• The data

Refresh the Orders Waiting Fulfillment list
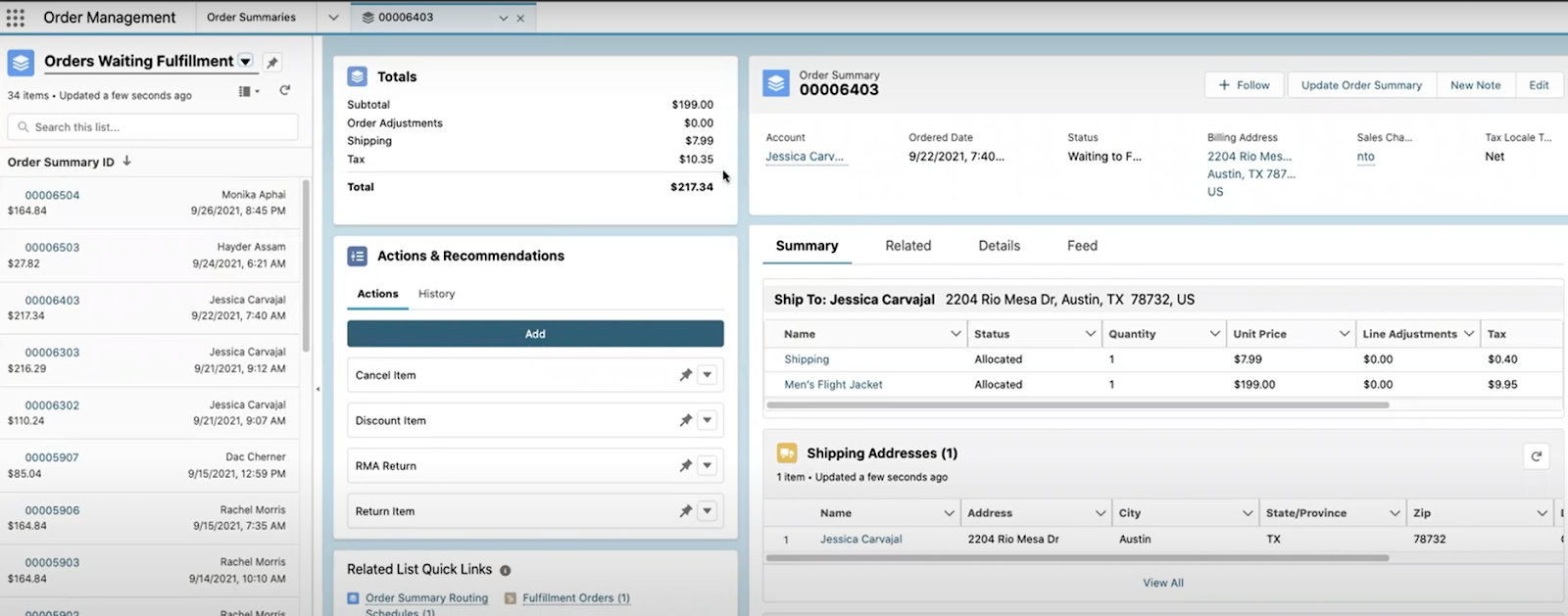 point(285,90)
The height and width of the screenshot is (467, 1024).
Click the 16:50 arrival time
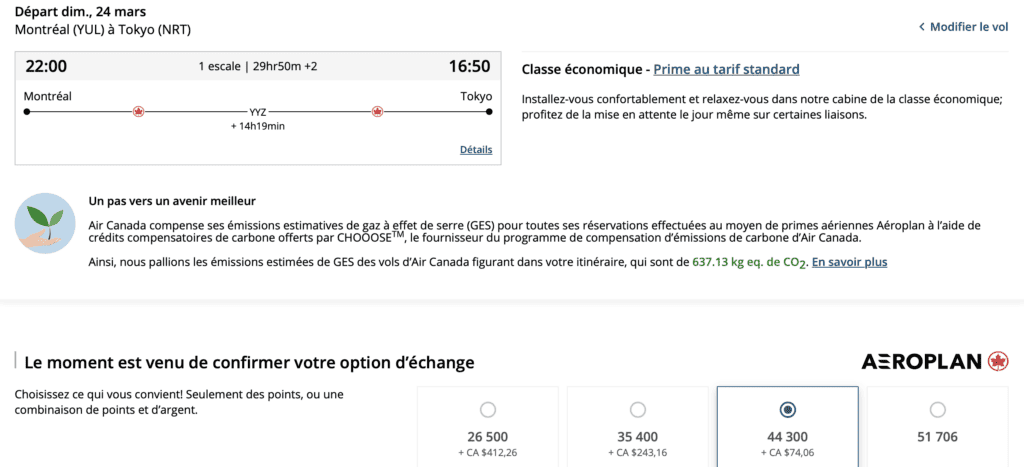pos(469,67)
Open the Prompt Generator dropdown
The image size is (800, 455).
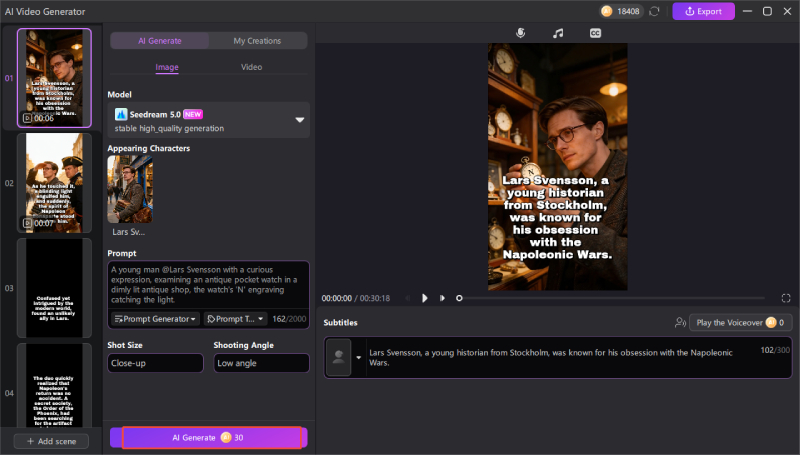pos(155,319)
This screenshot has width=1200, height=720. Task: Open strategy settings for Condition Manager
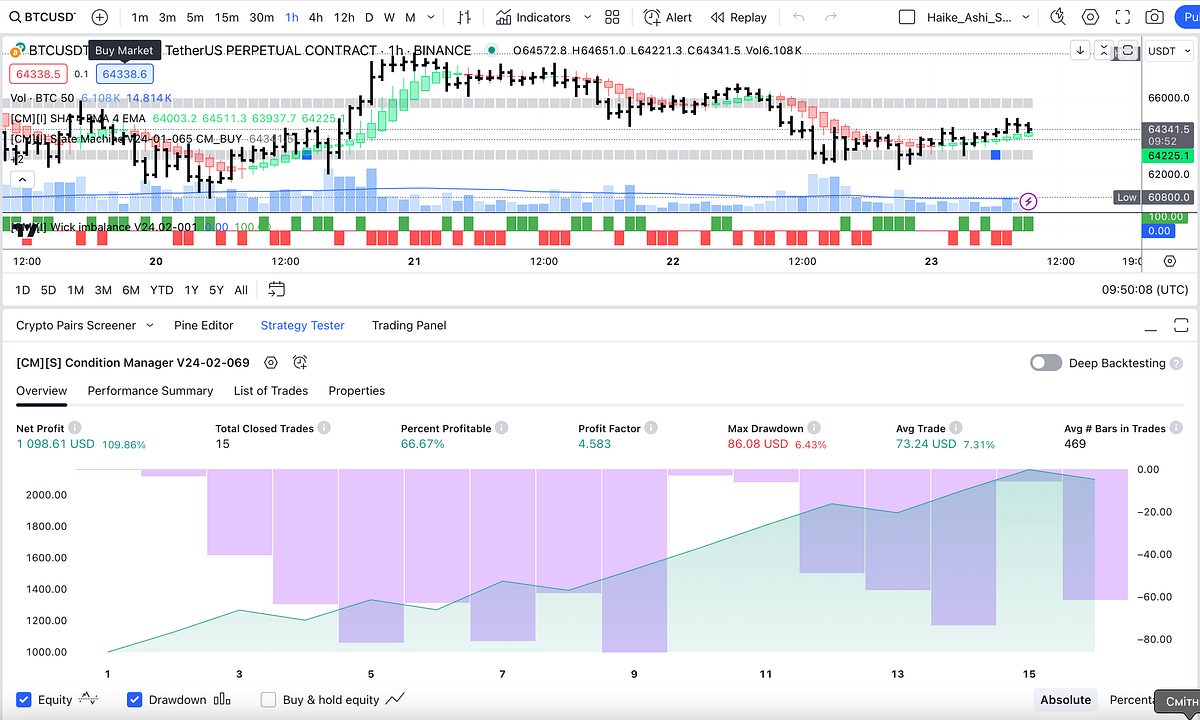coord(270,363)
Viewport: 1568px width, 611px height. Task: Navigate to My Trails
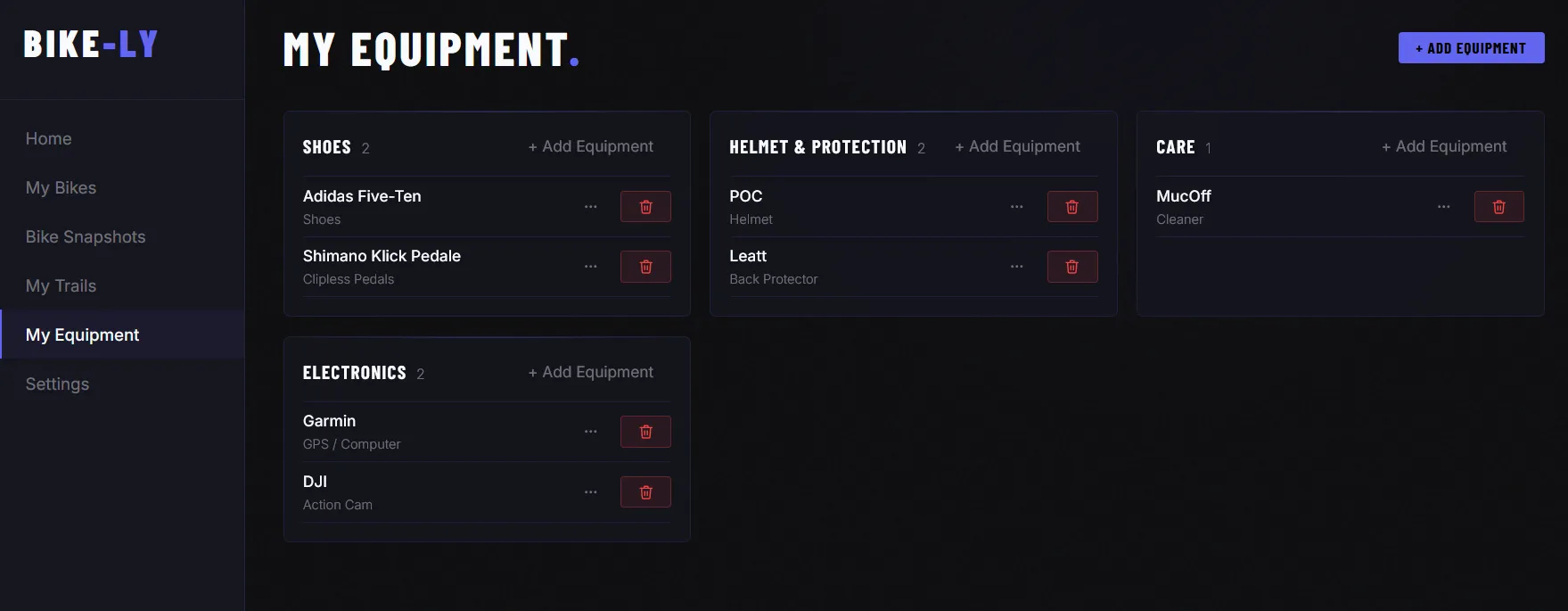coord(61,285)
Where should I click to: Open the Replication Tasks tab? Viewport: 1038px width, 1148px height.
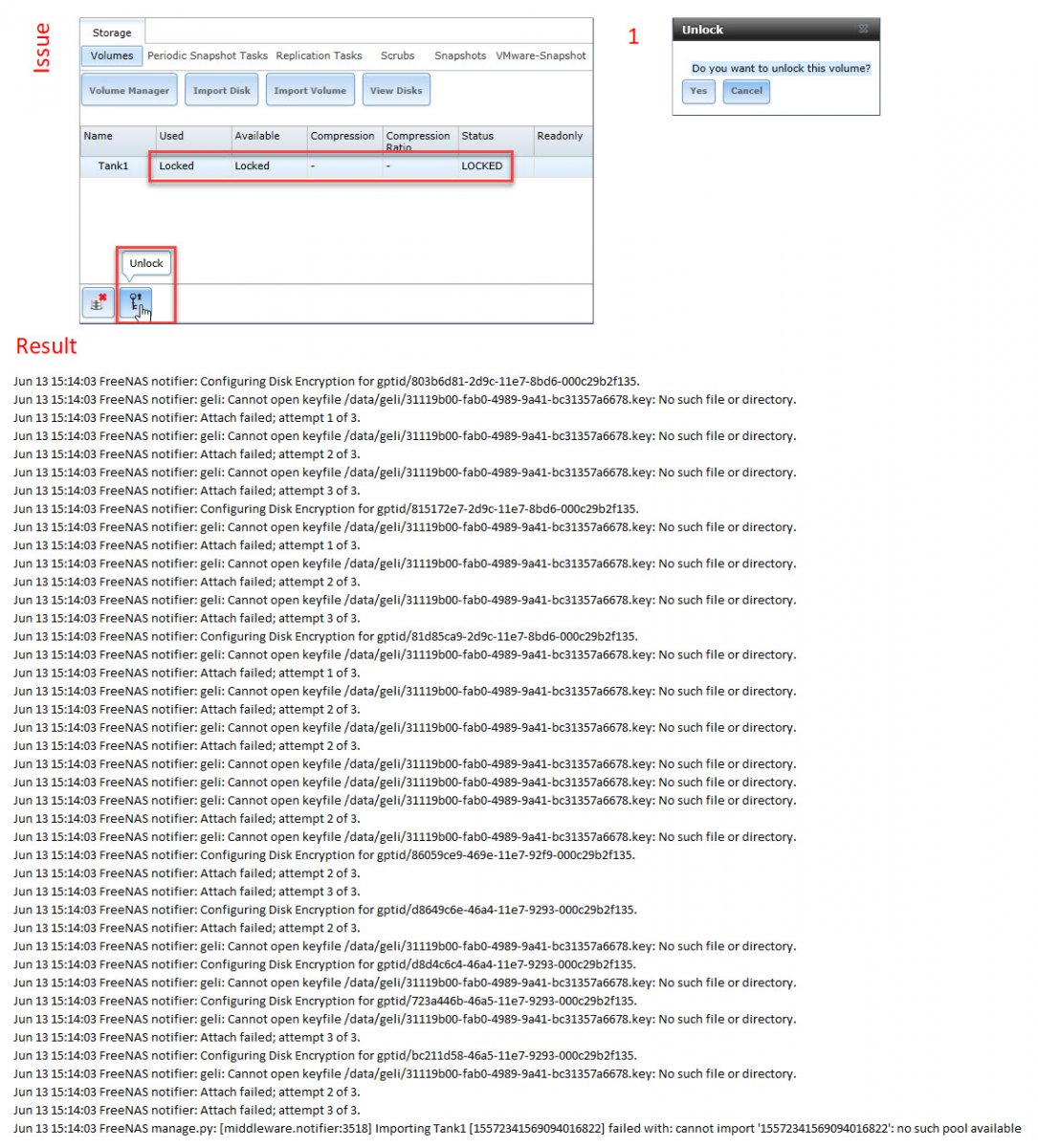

• Description of the task
Reproduce all of the material above word for word. Omit the pictures.

• Response area
Refresh the Orders Waiting Fulfillment list
 point(285,90)
The height and width of the screenshot is (467, 1024).
Click the 16:50 arrival time
pos(469,67)
Open the Prompt Generator dropdown
The image size is (800, 455).
pos(155,319)
This screenshot has width=1200, height=720. Task: Open strategy settings for Condition Manager
coord(270,363)
Viewport: 1568px width, 611px height. Task: Navigate to My Trails
coord(61,285)
Where should I click to: Open the Replication Tasks tab? Viewport: 1038px width, 1148px height.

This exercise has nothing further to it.